→ What you are asked to do
Your answer should repeat exactly the lines from the one holding "The height and" through the end of the data, and it should contain no pictures.

→ Screenshot grounding data
[Start of section]

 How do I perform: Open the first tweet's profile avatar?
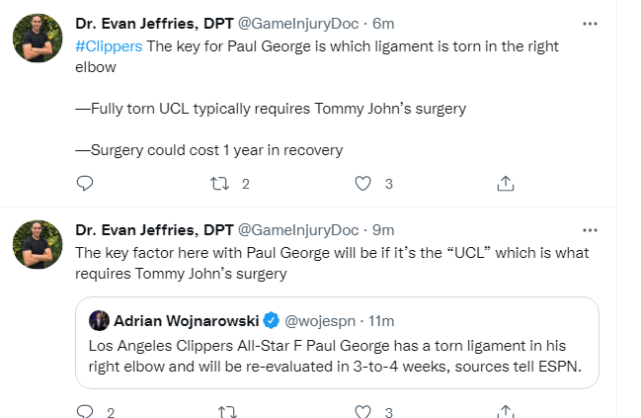coord(37,38)
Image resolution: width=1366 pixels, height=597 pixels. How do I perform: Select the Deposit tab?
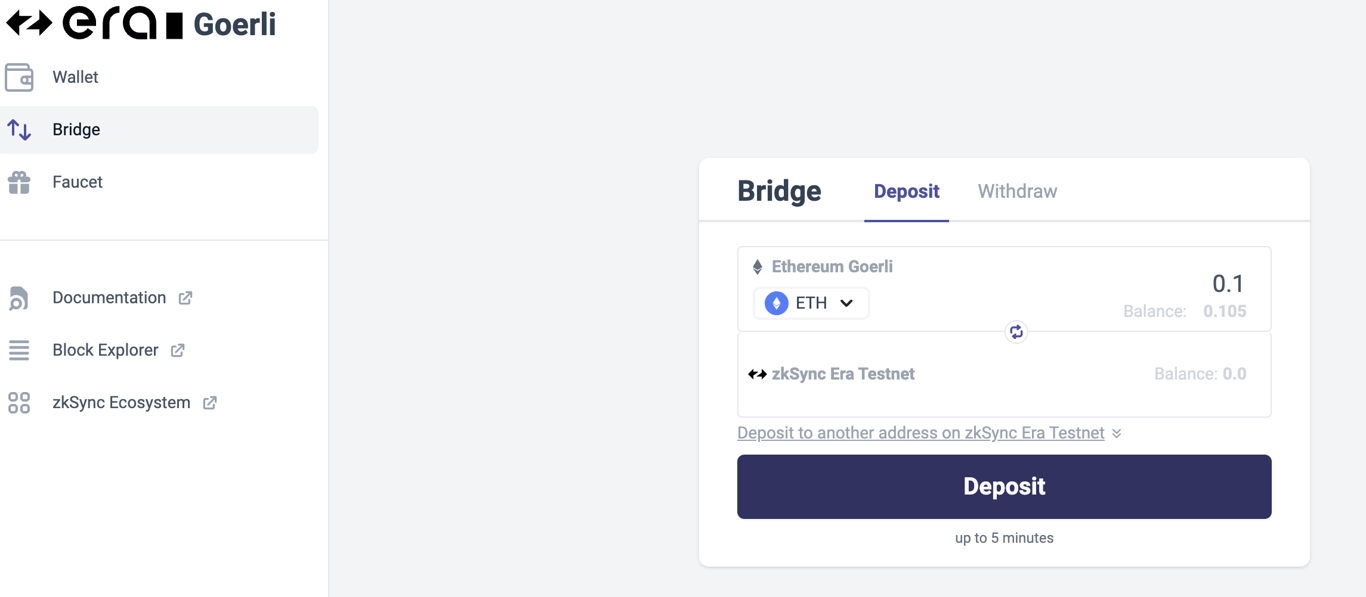tap(906, 191)
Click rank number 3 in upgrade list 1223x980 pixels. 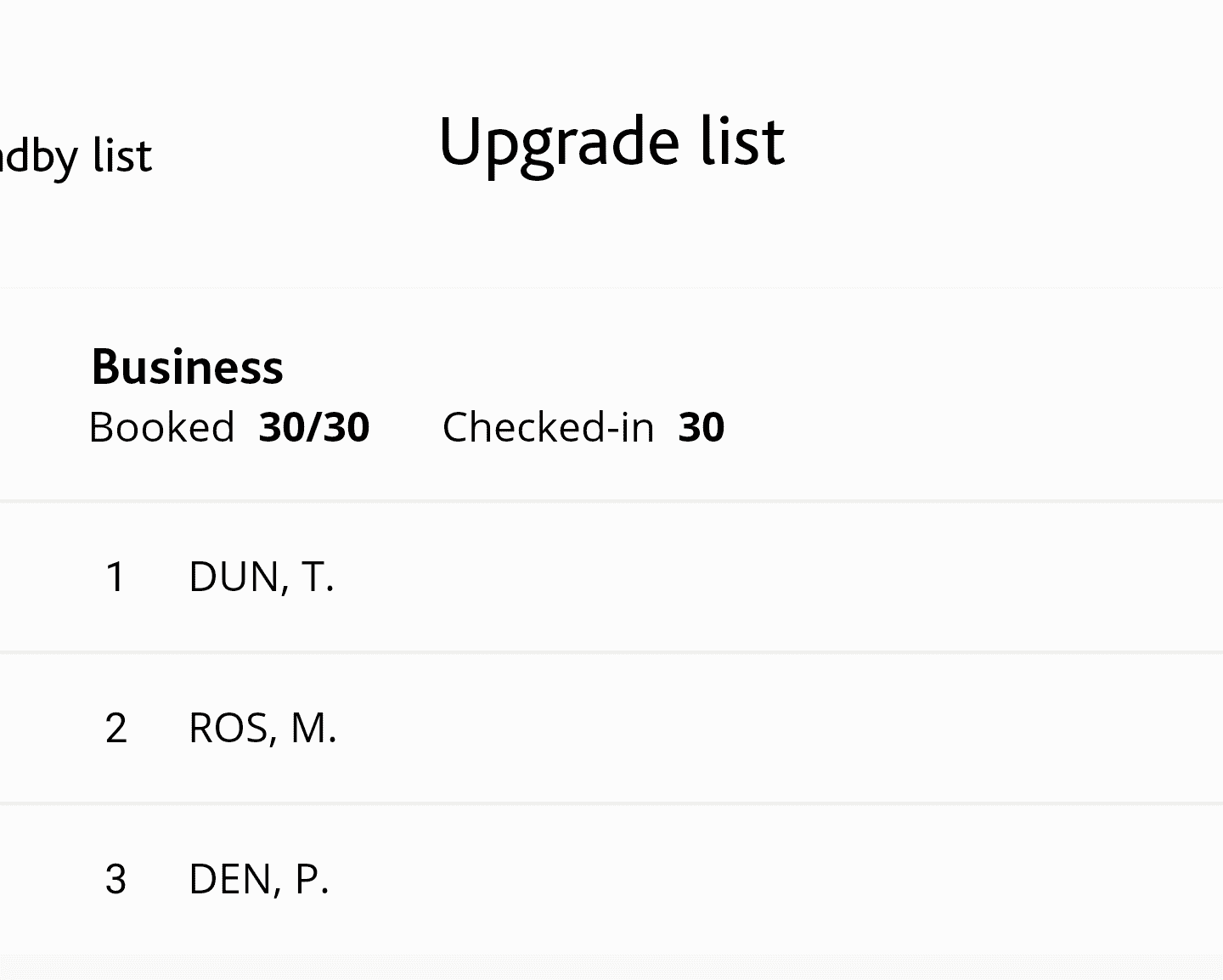tap(116, 880)
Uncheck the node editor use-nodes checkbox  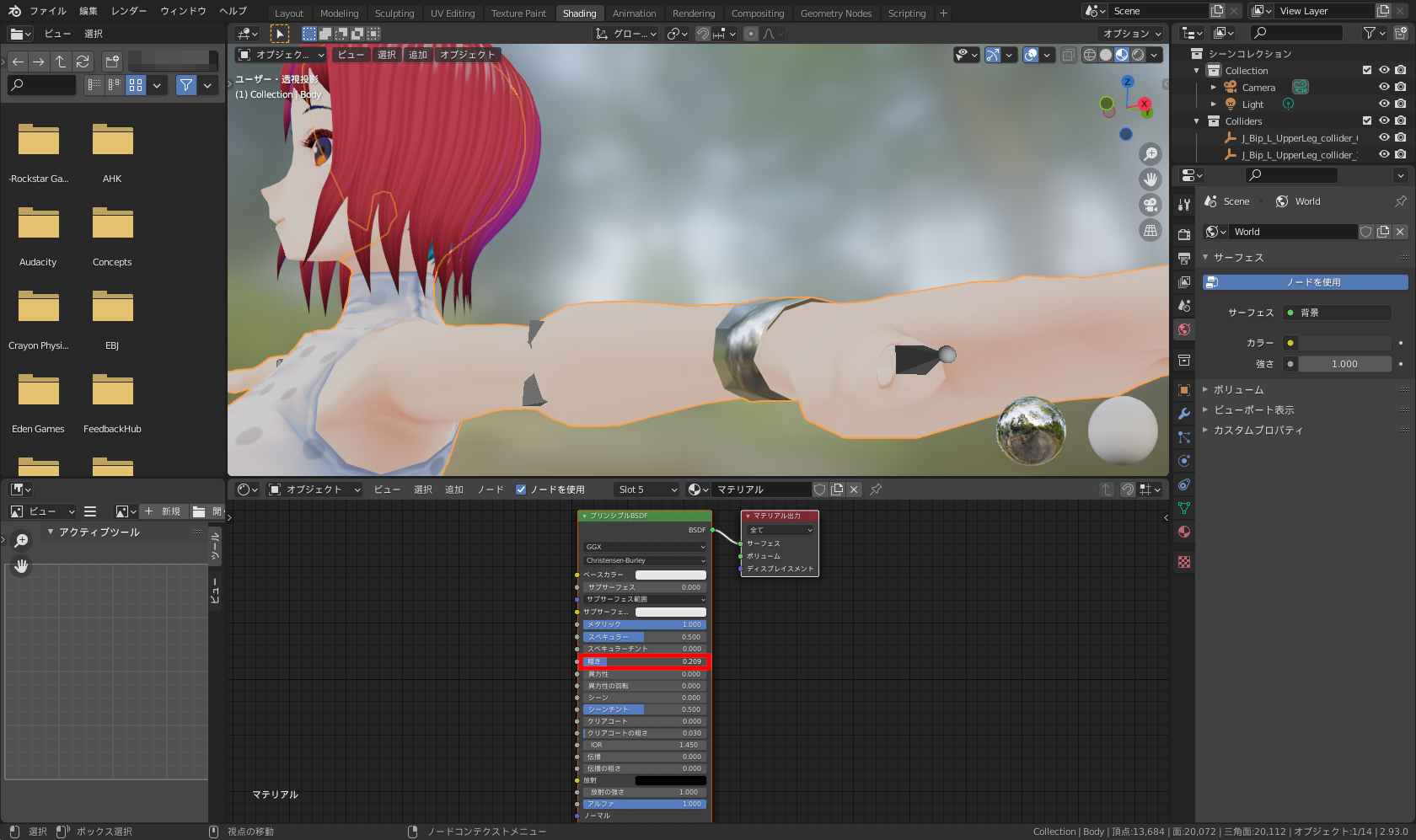pos(521,490)
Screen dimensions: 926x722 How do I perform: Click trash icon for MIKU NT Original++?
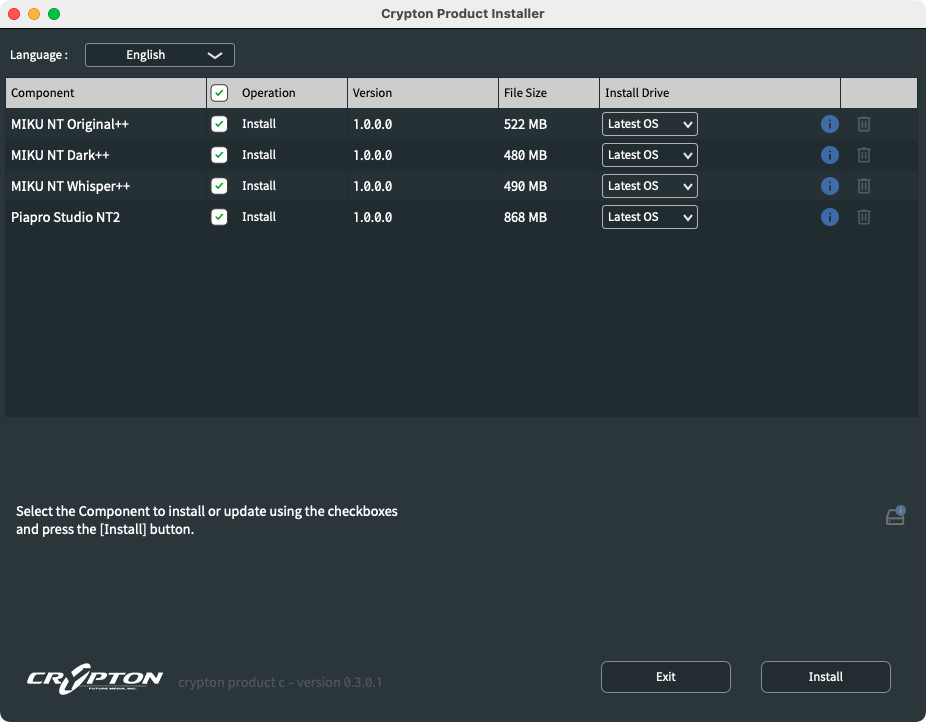coord(863,124)
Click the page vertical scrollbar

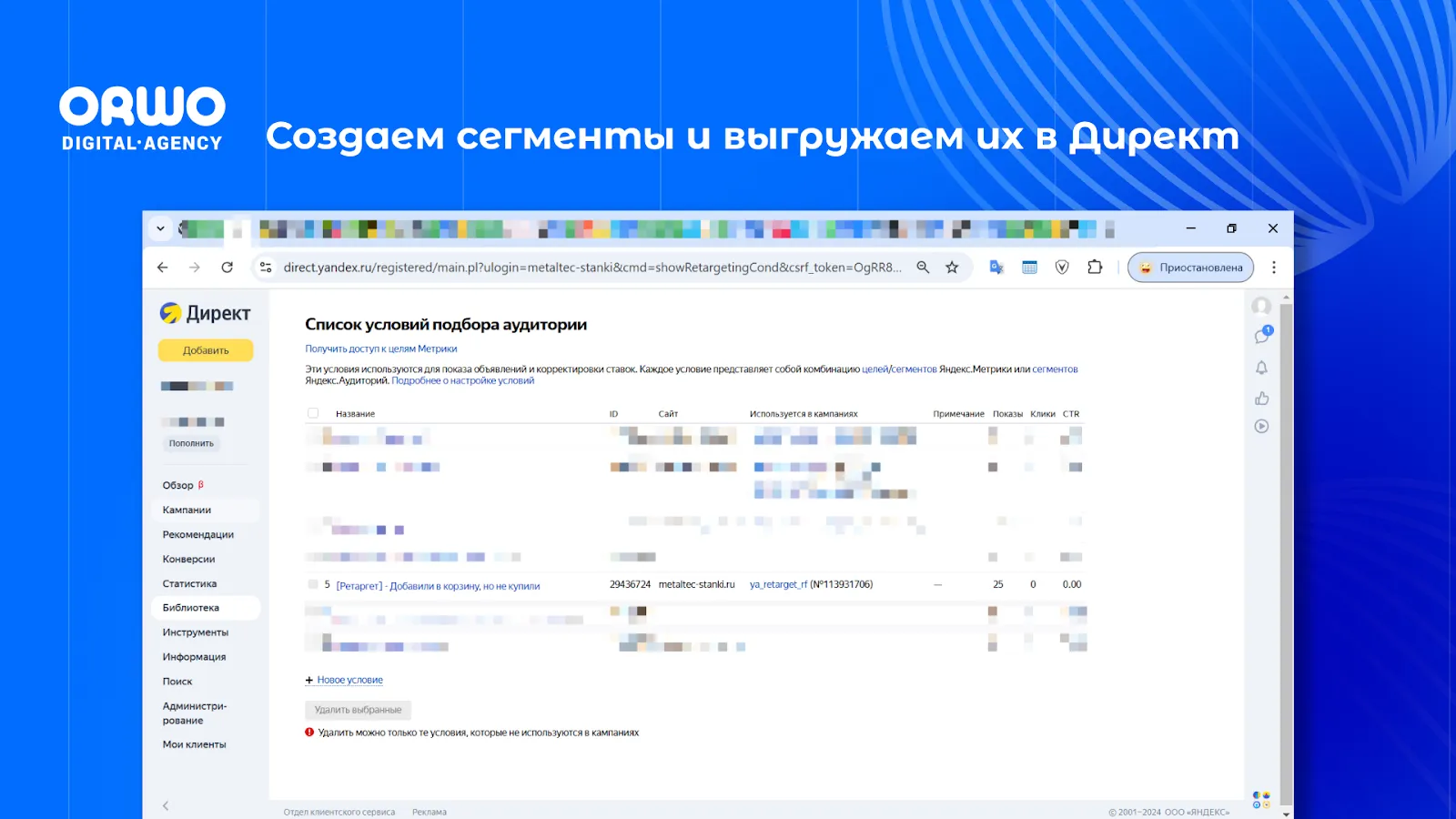coord(1286,546)
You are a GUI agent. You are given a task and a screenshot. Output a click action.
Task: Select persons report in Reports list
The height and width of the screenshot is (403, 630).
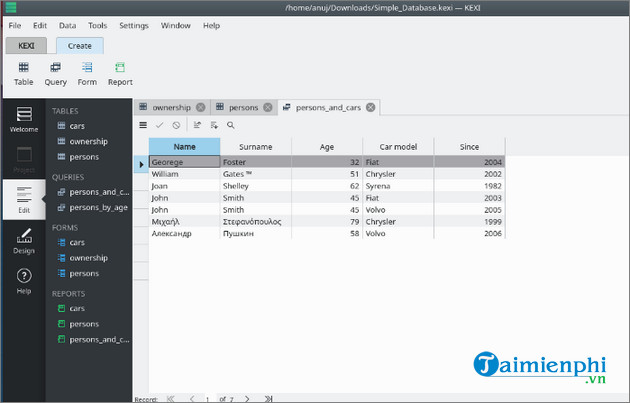[x=84, y=324]
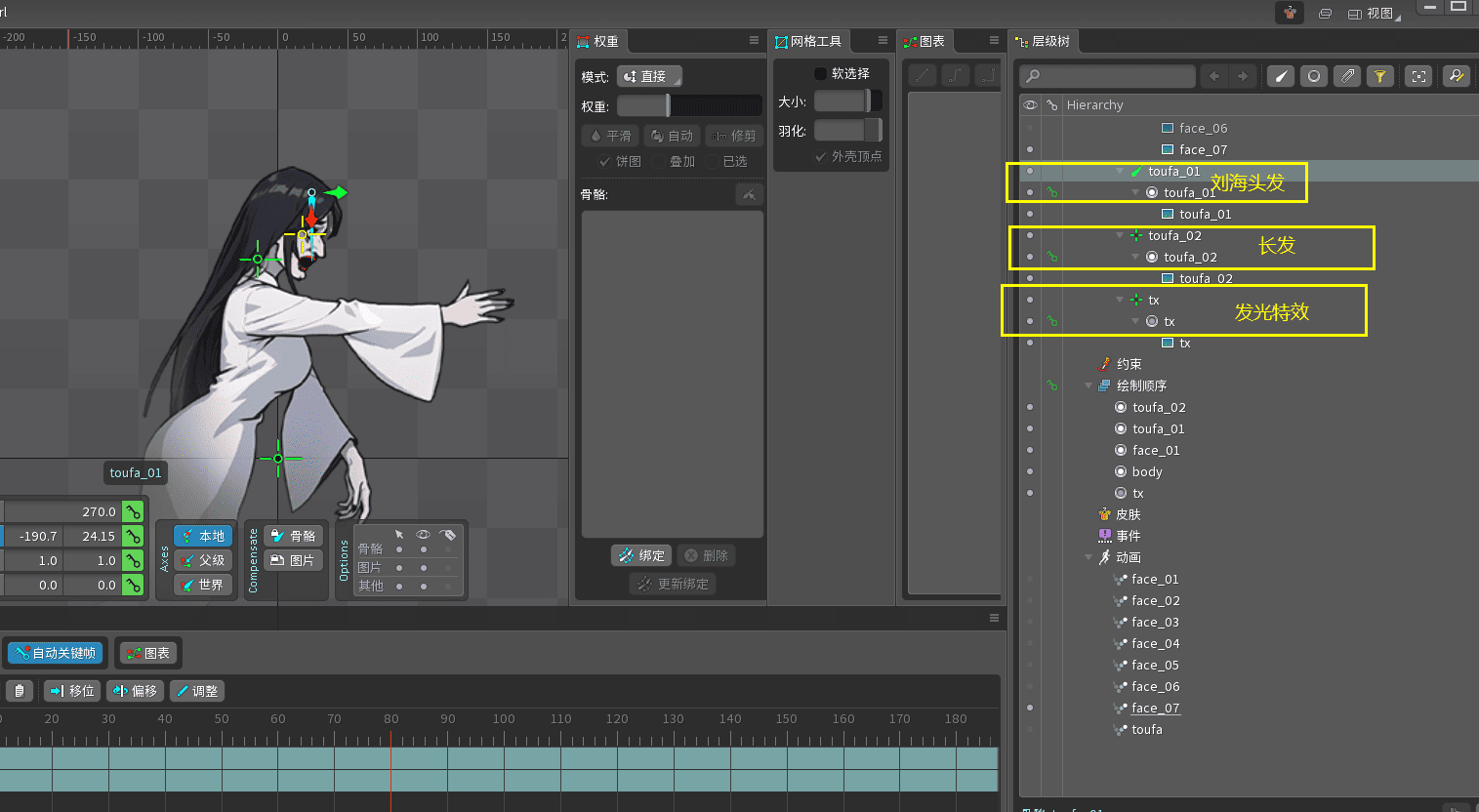Image resolution: width=1479 pixels, height=812 pixels.
Task: Collapse the toufa_02 bone in hierarchy
Action: (1120, 235)
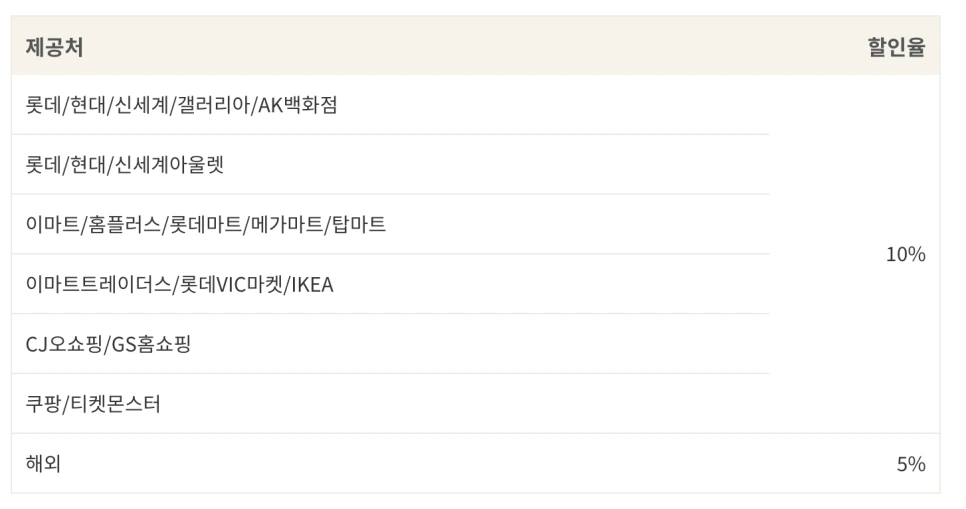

[End of section]

→ Exercise response
The height and width of the screenshot is (403, 630).
[x=84, y=324]
Image resolution: width=1479 pixels, height=812 pixels.
Task: Collapse the toufa_02 bone in hierarchy
Action: (1120, 235)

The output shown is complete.